Activity:
Word for word, reproduce the data that follows.
[Start of Attachment]
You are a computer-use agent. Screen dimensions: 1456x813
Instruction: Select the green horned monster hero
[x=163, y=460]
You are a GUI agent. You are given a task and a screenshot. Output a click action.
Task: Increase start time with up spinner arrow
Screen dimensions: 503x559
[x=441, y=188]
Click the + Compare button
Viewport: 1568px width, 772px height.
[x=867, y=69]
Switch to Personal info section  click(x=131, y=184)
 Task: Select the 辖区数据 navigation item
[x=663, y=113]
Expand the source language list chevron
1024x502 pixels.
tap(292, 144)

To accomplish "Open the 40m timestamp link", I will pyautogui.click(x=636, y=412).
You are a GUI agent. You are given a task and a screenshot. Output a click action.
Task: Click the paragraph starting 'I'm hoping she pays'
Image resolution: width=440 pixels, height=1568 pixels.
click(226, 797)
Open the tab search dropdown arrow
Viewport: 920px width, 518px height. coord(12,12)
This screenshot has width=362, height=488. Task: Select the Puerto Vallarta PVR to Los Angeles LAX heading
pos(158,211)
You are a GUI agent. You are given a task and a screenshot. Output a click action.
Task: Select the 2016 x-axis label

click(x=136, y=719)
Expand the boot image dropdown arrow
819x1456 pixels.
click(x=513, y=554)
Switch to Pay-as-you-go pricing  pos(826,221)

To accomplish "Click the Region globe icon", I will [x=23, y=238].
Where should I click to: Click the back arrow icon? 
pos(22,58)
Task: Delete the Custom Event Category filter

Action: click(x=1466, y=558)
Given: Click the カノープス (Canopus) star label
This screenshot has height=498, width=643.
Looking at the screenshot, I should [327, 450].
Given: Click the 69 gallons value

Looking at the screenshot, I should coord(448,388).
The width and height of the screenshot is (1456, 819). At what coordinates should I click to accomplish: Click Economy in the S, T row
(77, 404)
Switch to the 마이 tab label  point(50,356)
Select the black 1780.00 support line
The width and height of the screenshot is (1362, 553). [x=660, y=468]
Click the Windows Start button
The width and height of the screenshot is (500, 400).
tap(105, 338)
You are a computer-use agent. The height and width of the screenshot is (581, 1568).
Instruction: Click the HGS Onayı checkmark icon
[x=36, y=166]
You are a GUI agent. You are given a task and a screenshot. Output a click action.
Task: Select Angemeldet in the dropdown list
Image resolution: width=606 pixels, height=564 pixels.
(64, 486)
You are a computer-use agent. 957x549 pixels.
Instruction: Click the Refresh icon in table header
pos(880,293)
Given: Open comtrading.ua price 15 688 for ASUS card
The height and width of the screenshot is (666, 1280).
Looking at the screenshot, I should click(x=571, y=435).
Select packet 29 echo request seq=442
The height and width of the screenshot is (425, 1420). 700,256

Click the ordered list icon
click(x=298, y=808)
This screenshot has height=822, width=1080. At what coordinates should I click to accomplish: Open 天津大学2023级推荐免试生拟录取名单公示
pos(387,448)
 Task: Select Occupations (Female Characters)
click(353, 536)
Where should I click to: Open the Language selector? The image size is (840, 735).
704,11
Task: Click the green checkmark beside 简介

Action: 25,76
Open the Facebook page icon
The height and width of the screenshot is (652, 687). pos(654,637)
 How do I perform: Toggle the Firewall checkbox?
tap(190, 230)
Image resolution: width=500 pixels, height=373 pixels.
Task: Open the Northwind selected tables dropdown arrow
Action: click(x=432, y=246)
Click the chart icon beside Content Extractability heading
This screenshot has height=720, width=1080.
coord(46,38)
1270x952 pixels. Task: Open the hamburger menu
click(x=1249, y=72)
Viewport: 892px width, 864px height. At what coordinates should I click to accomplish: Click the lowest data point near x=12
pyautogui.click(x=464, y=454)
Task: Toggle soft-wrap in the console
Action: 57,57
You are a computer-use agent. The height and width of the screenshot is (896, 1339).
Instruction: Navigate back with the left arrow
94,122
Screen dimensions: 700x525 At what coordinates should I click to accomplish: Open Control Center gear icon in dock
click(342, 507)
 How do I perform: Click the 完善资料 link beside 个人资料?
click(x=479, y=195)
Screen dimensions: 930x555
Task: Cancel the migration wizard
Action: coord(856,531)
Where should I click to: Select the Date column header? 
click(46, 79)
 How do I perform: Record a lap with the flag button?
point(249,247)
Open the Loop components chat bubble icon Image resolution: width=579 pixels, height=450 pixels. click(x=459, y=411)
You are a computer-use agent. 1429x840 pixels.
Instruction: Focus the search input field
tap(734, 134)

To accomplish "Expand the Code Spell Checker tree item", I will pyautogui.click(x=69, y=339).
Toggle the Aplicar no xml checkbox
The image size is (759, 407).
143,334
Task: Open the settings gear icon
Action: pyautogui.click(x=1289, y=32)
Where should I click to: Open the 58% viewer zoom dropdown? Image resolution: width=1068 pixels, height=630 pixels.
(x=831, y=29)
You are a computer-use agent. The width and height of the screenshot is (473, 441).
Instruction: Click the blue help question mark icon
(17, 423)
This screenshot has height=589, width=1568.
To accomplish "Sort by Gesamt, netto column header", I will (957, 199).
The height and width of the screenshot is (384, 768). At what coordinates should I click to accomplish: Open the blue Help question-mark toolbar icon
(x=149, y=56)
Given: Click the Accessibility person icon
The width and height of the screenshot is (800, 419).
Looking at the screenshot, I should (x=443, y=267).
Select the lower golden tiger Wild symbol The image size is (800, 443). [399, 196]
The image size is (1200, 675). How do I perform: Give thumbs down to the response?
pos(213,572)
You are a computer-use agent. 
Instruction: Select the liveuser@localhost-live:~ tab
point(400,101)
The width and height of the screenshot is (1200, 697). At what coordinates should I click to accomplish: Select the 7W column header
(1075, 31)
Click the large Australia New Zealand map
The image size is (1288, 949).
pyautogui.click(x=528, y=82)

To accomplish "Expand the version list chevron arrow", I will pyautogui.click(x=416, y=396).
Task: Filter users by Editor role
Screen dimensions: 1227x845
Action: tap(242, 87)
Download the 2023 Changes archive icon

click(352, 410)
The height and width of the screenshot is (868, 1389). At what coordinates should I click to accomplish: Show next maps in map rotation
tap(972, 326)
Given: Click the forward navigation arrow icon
[End of Attachment]
Solution to this problem:
You are a computer-use agent. Screen dimensions: 1456x813
Instruction: Select the green horned monster hero
[x=163, y=460]
You are a GUI agent. You are given a task and a screenshot. Output a click action.
Task: Increase start time with up spinner arrow
Screen dimensions: 503x559
[x=441, y=188]
Click the + Compare button
Viewport: 1568px width, 772px height.
[x=867, y=69]
Switch to Personal info section  click(x=131, y=184)
 Task: Select the 辖区数据 navigation item
[x=663, y=113]
Expand the source language list chevron
1024x502 pixels.
tap(292, 144)

To accomplish "Open the 40m timestamp link", I will pyautogui.click(x=636, y=412).
You are a GUI agent. You are given a task and a screenshot. Output a click action.
Task: Click the paragraph starting 'I'm hoping she pays'
Image resolution: width=440 pixels, height=1568 pixels.
click(226, 797)
Open the tab search dropdown arrow
Viewport: 920px width, 518px height. coord(12,12)
This screenshot has width=362, height=488. Task: Select the Puerto Vallarta PVR to Los Angeles LAX heading
pos(158,211)
You are a GUI agent. You are given a task and a screenshot. Output a click action.
Task: Select the 2016 x-axis label

click(x=136, y=719)
Expand the boot image dropdown arrow
819x1456 pixels.
click(x=513, y=554)
Switch to Pay-as-you-go pricing  pos(826,221)

To accomplish "Click the Region globe icon", I will [x=23, y=238].
Where should I click to: Click the back arrow icon? 
pos(22,58)
Task: Delete the Custom Event Category filter

Action: click(x=1466, y=558)
Given: Click the カノープス (Canopus) star label
This screenshot has height=498, width=643.
Looking at the screenshot, I should [327, 450].
Given: Click the 69 gallons value

Looking at the screenshot, I should coord(448,388).
The width and height of the screenshot is (1456, 819). At what coordinates should I click to accomplish: Click Economy in the S, T row
(77, 404)
Switch to the 마이 tab label  point(50,356)
Select the black 1780.00 support line
The width and height of the screenshot is (1362, 553). [x=660, y=468]
Click the Windows Start button
The width and height of the screenshot is (500, 400).
tap(105, 338)
You are a computer-use agent. The height and width of the screenshot is (581, 1568).
Instruction: Click the HGS Onayı checkmark icon
[x=36, y=166]
You are a GUI agent. You are given a task and a screenshot. Output a click action.
Task: Select Angemeldet in the dropdown list
Image resolution: width=606 pixels, height=564 pixels.
(64, 486)
You are a computer-use agent. 957x549 pixels.
Instruction: Click the Refresh icon in table header
pos(880,293)
Given: Open comtrading.ua price 15 688 for ASUS card
The height and width of the screenshot is (666, 1280).
Looking at the screenshot, I should click(x=571, y=435).
Select packet 29 echo request seq=442
The height and width of the screenshot is (425, 1420). 700,256

Click the ordered list icon
click(x=298, y=808)
This screenshot has height=822, width=1080. At what coordinates should I click to accomplish: Open 天津大学2023级推荐免试生拟录取名单公示
pos(387,448)
 Task: Select Occupations (Female Characters)
click(353, 536)
Where should I click to: Open the Language selector? The image size is (840, 735).
704,11
Task: Click the green checkmark beside 简介

Action: 25,76
Open the Facebook page icon
The height and width of the screenshot is (652, 687). pos(654,637)
 How do I perform: Toggle the Firewall checkbox?
tap(190, 230)
Image resolution: width=500 pixels, height=373 pixels.
Task: Open the Northwind selected tables dropdown arrow
Action: click(x=432, y=246)
Click the chart icon beside Content Extractability heading
This screenshot has height=720, width=1080.
coord(46,38)
1270x952 pixels. Task: Open the hamburger menu
click(x=1249, y=72)
Viewport: 892px width, 864px height. At what coordinates should I click to accomplish: Click the lowest data point near x=12
pyautogui.click(x=464, y=454)
Task: Toggle soft-wrap in the console
Action: 57,57
You are a computer-use agent. The height and width of the screenshot is (896, 1339).
Instruction: Navigate back with the left arrow
94,122
Screen dimensions: 700x525 At what coordinates should I click to accomplish: Open Control Center gear icon in dock
click(342, 507)
 How do I perform: Click the 完善资料 link beside 个人资料?
click(x=479, y=195)
Screen dimensions: 930x555
Task: Cancel the migration wizard
Action: coord(856,531)
Where should I click to: Select the Date column header? 
click(46, 79)
 How do I perform: Record a lap with the flag button?
point(249,247)
Open the Loop components chat bubble icon Image resolution: width=579 pixels, height=450 pixels. click(x=459, y=411)
You are a computer-use agent. 1429x840 pixels.
Instruction: Focus the search input field
tap(734, 134)

To accomplish "Expand the Code Spell Checker tree item", I will pyautogui.click(x=69, y=339).
Toggle the Aplicar no xml checkbox
The image size is (759, 407).
143,334
Task: Open the settings gear icon
Action: pyautogui.click(x=1289, y=32)
Where should I click to: Open the 58% viewer zoom dropdown? Image resolution: width=1068 pixels, height=630 pixels.
(x=831, y=29)
You are a computer-use agent. The width and height of the screenshot is (473, 441).
Instruction: Click the blue help question mark icon
(17, 423)
This screenshot has height=589, width=1568.
To accomplish "Sort by Gesamt, netto column header", I will (957, 199).
The height and width of the screenshot is (384, 768). At what coordinates should I click to accomplish: Open the blue Help question-mark toolbar icon
(x=149, y=56)
Given: Click the Accessibility person icon
The width and height of the screenshot is (800, 419).
Looking at the screenshot, I should (x=443, y=267).
Select the lower golden tiger Wild symbol The image size is (800, 443). [399, 196]
The image size is (1200, 675). How do I perform: Give thumbs down to the response?
pos(213,572)
You are a computer-use agent. 
Instruction: Select the liveuser@localhost-live:~ tab
point(400,101)
The width and height of the screenshot is (1200, 697). At what coordinates should I click to accomplish: Select the 7W column header
(1075, 31)
Click the large Australia New Zealand map
The image size is (1288, 949).
pyautogui.click(x=528, y=82)

To accomplish "Expand the version list chevron arrow", I will pyautogui.click(x=416, y=396).
Task: Filter users by Editor role
Screen dimensions: 1227x845
Action: tap(242, 87)
Download the 2023 Changes archive icon

click(352, 410)
The height and width of the screenshot is (868, 1389). At what coordinates should I click to accomplish: Show next maps in map rotation
tap(972, 326)
Given: Click the forward navigation arrow icon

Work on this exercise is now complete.